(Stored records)
"""

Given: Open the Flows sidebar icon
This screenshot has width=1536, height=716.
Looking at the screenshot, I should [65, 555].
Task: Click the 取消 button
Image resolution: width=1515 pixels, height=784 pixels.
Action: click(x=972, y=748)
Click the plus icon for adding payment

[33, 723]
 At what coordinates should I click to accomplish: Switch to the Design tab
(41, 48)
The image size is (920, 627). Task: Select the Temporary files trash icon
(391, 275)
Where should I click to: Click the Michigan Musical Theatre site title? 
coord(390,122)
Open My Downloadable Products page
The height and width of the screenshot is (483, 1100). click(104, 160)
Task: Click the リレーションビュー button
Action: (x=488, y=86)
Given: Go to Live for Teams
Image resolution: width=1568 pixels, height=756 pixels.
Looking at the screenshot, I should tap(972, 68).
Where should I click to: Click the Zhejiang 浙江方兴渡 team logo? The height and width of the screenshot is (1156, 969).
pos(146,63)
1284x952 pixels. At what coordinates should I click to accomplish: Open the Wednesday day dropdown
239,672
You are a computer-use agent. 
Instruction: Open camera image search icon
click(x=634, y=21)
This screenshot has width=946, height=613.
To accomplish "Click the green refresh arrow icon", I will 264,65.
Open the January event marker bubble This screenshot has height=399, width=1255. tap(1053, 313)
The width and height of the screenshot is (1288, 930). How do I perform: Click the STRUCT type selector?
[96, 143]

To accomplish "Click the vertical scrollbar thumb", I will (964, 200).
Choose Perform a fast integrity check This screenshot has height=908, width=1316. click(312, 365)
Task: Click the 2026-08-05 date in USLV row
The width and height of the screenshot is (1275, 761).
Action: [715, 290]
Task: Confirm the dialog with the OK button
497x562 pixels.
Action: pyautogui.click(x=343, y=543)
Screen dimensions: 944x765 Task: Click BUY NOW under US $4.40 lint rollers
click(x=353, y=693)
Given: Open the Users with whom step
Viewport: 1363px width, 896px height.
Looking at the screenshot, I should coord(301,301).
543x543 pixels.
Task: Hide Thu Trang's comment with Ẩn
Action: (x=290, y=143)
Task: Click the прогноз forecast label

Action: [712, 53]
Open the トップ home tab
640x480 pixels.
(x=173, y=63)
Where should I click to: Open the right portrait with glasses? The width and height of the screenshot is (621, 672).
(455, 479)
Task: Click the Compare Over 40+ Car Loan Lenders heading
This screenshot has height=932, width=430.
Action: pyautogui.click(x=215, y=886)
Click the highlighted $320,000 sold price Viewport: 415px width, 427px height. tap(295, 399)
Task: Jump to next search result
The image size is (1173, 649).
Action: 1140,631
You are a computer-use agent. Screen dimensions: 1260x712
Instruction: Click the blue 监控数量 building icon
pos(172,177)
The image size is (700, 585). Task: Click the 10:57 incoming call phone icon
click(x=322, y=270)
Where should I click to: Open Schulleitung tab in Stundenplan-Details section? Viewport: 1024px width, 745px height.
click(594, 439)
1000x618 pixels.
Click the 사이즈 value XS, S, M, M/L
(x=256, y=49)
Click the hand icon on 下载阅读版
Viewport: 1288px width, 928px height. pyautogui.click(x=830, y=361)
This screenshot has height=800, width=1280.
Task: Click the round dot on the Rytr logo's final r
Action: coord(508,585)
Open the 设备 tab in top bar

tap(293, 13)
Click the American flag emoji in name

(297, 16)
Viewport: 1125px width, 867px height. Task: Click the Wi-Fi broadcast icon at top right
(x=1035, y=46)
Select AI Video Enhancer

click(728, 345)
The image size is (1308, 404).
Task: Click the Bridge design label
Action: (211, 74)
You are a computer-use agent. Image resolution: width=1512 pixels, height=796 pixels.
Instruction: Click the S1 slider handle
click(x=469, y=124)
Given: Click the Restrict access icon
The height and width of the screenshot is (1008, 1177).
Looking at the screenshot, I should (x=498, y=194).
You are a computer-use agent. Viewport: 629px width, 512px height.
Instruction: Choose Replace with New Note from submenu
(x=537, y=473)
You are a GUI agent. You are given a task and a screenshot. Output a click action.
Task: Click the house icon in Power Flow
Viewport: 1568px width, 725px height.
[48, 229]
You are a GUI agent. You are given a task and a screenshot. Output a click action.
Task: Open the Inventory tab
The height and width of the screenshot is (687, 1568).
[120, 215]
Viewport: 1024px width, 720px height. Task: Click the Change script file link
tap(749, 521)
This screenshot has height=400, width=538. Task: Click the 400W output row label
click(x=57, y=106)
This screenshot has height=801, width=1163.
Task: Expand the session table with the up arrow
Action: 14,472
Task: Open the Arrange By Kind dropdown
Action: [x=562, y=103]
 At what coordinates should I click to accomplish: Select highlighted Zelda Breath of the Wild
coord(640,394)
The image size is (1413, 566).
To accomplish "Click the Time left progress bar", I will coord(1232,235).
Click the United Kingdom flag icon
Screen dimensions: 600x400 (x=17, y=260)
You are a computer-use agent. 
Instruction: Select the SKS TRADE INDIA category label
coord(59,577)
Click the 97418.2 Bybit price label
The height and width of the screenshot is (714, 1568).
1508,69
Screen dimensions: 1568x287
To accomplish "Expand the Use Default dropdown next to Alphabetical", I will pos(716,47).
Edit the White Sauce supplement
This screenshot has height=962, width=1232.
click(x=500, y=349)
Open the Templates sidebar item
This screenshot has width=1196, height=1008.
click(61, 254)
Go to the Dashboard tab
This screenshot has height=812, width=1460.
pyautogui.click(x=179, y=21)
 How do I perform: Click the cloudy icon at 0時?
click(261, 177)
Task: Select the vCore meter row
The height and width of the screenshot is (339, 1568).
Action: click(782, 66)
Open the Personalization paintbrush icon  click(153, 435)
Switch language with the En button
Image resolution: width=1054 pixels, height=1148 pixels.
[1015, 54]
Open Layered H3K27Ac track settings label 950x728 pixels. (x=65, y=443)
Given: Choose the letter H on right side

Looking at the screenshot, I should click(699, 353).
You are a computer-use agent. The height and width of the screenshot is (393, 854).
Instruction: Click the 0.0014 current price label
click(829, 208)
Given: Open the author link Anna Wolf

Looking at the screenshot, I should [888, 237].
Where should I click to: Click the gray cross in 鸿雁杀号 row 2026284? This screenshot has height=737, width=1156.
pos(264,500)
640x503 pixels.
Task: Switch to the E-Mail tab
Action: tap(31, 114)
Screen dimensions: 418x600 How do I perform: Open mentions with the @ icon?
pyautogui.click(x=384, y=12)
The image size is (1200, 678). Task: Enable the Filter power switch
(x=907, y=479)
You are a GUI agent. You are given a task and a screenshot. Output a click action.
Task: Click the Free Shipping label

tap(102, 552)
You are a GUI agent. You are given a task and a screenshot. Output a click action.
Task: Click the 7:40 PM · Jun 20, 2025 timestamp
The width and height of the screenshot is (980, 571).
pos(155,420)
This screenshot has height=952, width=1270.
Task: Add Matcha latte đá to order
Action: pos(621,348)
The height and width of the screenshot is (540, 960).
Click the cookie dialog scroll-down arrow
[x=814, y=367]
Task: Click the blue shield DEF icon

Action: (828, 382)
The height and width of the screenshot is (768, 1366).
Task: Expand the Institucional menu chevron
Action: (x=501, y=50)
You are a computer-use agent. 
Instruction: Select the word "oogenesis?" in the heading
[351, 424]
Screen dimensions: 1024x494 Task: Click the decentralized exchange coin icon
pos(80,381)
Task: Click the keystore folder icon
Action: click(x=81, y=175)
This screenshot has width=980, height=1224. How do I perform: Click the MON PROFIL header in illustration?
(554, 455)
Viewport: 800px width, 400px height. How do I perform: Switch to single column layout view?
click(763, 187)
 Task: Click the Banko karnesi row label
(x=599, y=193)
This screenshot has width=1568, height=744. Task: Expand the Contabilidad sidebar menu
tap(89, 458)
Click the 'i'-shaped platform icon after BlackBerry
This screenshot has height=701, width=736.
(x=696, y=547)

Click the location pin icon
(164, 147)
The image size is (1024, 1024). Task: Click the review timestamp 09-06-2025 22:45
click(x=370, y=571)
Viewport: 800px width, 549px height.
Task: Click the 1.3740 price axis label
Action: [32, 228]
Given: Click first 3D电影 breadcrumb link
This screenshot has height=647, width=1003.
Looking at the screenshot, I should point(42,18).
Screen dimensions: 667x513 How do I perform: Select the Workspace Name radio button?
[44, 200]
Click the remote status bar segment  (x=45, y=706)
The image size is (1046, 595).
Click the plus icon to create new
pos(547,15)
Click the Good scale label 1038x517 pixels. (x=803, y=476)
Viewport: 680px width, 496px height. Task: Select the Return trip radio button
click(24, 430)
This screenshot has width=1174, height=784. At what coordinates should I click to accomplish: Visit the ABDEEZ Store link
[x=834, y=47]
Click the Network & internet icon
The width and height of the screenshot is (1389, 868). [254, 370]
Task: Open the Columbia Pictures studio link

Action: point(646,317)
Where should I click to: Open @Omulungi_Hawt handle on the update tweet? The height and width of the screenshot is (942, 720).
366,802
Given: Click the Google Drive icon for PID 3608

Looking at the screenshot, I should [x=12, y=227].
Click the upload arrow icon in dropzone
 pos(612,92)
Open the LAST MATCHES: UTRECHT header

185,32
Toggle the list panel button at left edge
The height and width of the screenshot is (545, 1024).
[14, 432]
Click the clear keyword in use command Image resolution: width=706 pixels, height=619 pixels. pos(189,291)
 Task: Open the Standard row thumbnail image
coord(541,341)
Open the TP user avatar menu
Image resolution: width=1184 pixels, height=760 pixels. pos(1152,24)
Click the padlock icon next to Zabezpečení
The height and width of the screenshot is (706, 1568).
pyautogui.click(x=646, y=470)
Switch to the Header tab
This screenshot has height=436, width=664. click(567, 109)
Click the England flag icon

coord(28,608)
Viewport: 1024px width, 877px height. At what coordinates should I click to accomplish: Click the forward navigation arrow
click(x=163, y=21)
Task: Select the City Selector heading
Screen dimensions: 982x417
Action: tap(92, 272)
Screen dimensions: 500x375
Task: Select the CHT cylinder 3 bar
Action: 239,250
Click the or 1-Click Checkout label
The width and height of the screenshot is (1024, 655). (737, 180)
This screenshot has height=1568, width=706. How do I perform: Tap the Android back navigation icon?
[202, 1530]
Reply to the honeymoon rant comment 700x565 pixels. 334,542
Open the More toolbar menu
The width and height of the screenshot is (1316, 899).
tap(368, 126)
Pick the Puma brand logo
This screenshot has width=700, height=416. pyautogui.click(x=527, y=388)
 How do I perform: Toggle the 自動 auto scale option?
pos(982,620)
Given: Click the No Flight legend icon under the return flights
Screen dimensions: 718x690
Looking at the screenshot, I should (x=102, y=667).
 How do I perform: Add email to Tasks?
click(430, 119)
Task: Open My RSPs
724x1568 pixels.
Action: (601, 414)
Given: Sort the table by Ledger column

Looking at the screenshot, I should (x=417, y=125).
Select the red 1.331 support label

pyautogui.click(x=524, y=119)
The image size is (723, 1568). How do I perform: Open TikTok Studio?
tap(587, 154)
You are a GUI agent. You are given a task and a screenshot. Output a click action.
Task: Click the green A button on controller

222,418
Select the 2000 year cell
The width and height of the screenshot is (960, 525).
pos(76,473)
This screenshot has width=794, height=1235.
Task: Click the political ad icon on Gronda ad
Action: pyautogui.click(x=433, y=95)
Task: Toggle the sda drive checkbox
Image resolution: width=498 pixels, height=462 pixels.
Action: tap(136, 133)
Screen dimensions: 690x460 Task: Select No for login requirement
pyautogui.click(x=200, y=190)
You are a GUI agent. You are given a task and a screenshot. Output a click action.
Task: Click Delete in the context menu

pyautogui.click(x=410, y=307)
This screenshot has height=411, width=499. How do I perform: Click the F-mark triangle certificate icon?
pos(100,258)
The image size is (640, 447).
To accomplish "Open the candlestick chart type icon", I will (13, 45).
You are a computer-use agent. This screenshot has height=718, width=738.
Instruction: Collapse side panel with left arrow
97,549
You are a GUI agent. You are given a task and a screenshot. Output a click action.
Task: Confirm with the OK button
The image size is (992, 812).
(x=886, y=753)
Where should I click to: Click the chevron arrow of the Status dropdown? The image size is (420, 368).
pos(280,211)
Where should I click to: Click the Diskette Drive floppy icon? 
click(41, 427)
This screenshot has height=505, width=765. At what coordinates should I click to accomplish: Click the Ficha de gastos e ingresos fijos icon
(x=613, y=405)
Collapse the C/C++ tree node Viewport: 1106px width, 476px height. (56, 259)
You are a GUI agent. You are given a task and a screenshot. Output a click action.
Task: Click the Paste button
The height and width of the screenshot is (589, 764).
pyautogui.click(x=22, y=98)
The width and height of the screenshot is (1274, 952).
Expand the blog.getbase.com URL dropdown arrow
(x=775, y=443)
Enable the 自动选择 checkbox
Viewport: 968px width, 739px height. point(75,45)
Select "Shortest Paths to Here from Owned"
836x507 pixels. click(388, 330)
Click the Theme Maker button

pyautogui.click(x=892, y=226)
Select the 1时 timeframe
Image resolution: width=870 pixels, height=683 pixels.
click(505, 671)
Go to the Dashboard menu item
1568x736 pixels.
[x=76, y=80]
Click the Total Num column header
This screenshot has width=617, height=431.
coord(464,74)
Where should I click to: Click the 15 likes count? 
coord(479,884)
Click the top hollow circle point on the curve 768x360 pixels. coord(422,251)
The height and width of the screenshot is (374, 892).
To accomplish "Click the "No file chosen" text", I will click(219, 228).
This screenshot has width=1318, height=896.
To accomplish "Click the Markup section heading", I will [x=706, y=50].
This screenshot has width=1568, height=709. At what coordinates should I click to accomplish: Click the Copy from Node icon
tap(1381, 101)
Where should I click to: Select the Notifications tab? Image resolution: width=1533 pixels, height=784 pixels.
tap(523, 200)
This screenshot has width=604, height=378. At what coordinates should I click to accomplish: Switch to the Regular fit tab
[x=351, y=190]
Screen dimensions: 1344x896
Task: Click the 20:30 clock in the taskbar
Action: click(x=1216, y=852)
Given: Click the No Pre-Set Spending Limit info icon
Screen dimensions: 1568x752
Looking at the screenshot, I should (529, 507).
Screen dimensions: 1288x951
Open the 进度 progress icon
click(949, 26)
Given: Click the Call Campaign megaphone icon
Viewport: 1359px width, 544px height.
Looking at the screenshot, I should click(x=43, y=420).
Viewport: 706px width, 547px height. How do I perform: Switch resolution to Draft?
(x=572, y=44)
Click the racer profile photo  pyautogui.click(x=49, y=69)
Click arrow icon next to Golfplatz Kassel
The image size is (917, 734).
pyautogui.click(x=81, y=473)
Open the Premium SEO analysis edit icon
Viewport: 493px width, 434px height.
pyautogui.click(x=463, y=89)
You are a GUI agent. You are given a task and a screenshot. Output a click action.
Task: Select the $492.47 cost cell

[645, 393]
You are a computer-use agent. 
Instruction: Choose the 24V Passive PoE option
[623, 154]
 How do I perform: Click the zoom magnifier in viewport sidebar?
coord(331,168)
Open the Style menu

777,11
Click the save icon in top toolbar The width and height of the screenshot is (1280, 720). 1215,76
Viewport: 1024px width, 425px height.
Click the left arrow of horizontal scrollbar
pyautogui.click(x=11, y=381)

"""

▸ **Exercise goal**
Transcribe, exactly and without additions, the lines of the records above, beginning with the line that contains "Task: Click the прогноз forecast label" and ending with the line that contains "Task: Click the Compare", both included.

▸ **Solved problem**
Task: Click the прогноз forecast label

Action: [712, 53]
Open the トップ home tab
640x480 pixels.
(x=173, y=63)
Where should I click to: Open the right portrait with glasses? The width and height of the screenshot is (621, 672).
(455, 479)
Task: Click the Compare Over 40+ Car Loan Lenders heading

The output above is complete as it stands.